### Source document
▼
I don’t know if you know about this, I wrote about it very quickly in my book, because it’s not really what I’m pushing, but one morning I got up and thought, “Ohmigod, look at all these women working at home.” We had done this GE Capital study and we helped them put together a program where they help women grow their own small businesses. So I get thinking about the fact that women work at home a lot and the places they work in are kind of messy. So we sent out a couple of thousand cameras and we said, “Take a picture of your home office and send it back to us.” And it was a mess, but all the home offices had flowers, all the home offices had a place for an earring because women take off their earrings when they talk on the phone. I noticed that all the women working behind their desks crossed their legs. They had pictures of their kids on a corkboard. And I decided to make Faith Popcorn’s Home Office Cocoon. I went to Hooker furniture and I licensed it. They sold $5 million worth the first day at High Point Furniture Market in North Carolina.

That’s a lot of furniture.

FP: Just hitting it right. It’s not brain surgery. I’m not in the furniture business. But I thought, let’s see if I can license this. Boom!

I noticed the furniture at your web site and I was wondering …

FP: … what is she doing?
▲
### Dataset content
▼
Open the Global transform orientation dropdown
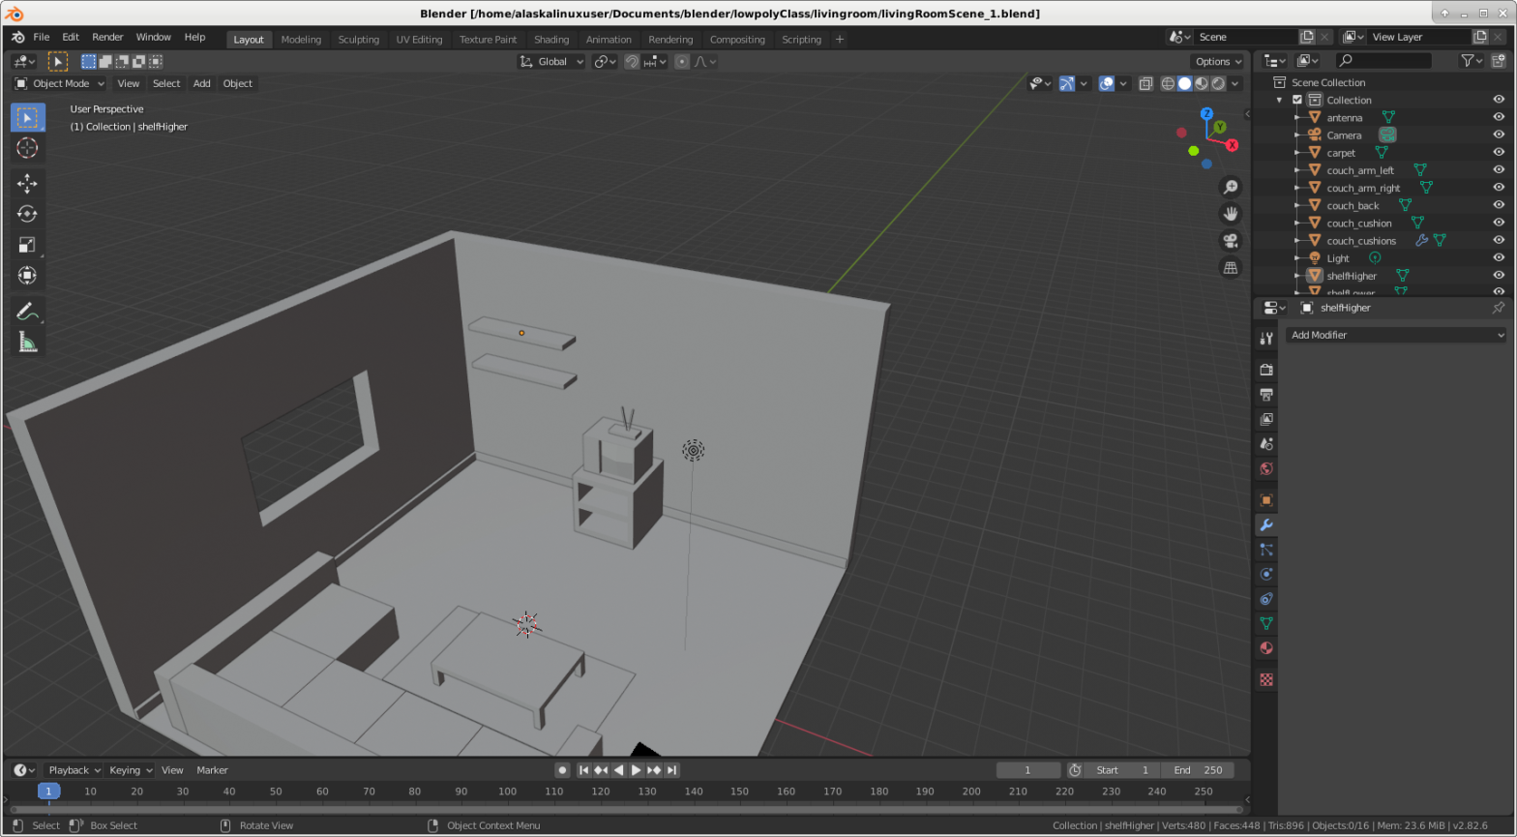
▲
### Instructions
A – Quote the stretch from "FP: Just hitting" through "is she doing?" in the interview about the home office furniture.
B – Pick up the interview about the home office furniture after its last line and keep it going.

### Task-by-task results
A –
FP: Just hitting it right. It’s not brain surgery. I’m not in the furniture business. But I thought, let’s see if I can license this. Boom!

I noticed the furniture at your web site and I was wondering …

FP: … what is she doing?

B –
Yeah, what’s this all about, but now to hear the success you’ve had …

FP: … and I’m going to do Faith Popcorn’s Cocoon Chair. A recliner, heated, with a baby seat, a shorter seat because a woman gets up and down more …

I want that chair!

FP: Okay, I’m going to have it within the year. But that’s how easy it is to read EVEolution and say, “Okay, what do women need?” Easy. But it’s amazing the resistance there is to this whole idea.

What kind of resistance?

FP: I went to Detroit. I went to this big car company. I said, “Look at these Eight Truths, come on.” So the top guy sends me to the director of marketing saying he’s going to want you to do this. I go in there and he says, “What? Blacks, Hispanics, gays, now women? Another advocacy group? I don’t need this. We sell enough Explorers to women. We don’t need to sell anymore.” And I say to him, “You’re missing the point, you can retain these women forever, for generations.” And he says, “Oh, come on.” That was it: end of meeting. I went to a Japanese car company and they said “We don’t thread the needle that way.” I said, “What?” “We just don’t thread it that way.” That’s the thinking out there. It’s very typical.

They just dismissed you?

FP: Yeah, even at package goods companies people say, “Yeah, we sell to women.” And I say, “But you don’t retain them, you don’t hold them, you don’t understand them, you don’t talk to them.”

There’s a story in your book about a Mercedes Benz dealership in New York. They’ve got an ad that initially seems to cater to women by telling them they won’t have to haggle over the price of a new car. But the reason they give for this is so the woman can spend more time thinking about the color of the car she wants. It seems like it’s a company that’s getting the idea of marketing to women, but the next line belies the old bias of women just concerned about decoration. Is this something you see regularly, some marketer who knows there’s a female buying population out there and is halfway there but just doesn’t totally get it?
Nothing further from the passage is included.